(The data Opens)

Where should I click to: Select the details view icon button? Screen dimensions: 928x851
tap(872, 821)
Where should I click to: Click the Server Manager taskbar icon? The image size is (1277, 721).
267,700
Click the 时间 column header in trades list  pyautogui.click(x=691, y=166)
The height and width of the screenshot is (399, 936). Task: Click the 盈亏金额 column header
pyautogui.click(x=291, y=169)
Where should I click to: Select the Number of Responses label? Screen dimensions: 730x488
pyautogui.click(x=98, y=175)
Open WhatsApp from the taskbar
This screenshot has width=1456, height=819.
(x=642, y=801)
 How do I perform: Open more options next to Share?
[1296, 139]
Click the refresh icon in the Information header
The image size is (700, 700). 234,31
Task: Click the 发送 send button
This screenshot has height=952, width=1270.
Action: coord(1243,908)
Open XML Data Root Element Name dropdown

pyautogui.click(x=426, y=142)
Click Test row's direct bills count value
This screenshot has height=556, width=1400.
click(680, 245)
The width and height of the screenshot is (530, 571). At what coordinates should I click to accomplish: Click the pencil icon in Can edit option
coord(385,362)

(The data Closes)

> About this task: Take the lines above from the one holding "Click the 时间" to the last and output them exactly.

> Response to this task:
Click the 时间 column header in trades list  pyautogui.click(x=691, y=166)
The height and width of the screenshot is (399, 936). Task: Click the 盈亏金额 column header
pyautogui.click(x=291, y=169)
Where should I click to: Select the Number of Responses label? Screen dimensions: 730x488
pyautogui.click(x=98, y=175)
Open WhatsApp from the taskbar
This screenshot has width=1456, height=819.
(x=642, y=801)
 How do I perform: Open more options next to Share?
[1296, 139]
Click the refresh icon in the Information header
The image size is (700, 700). 234,31
Task: Click the 发送 send button
This screenshot has height=952, width=1270.
Action: coord(1243,908)
Open XML Data Root Element Name dropdown

pyautogui.click(x=426, y=142)
Click Test row's direct bills count value
This screenshot has height=556, width=1400.
click(680, 245)
The width and height of the screenshot is (530, 571). At what coordinates should I click to accomplish: Click the pencil icon in Can edit option
coord(385,362)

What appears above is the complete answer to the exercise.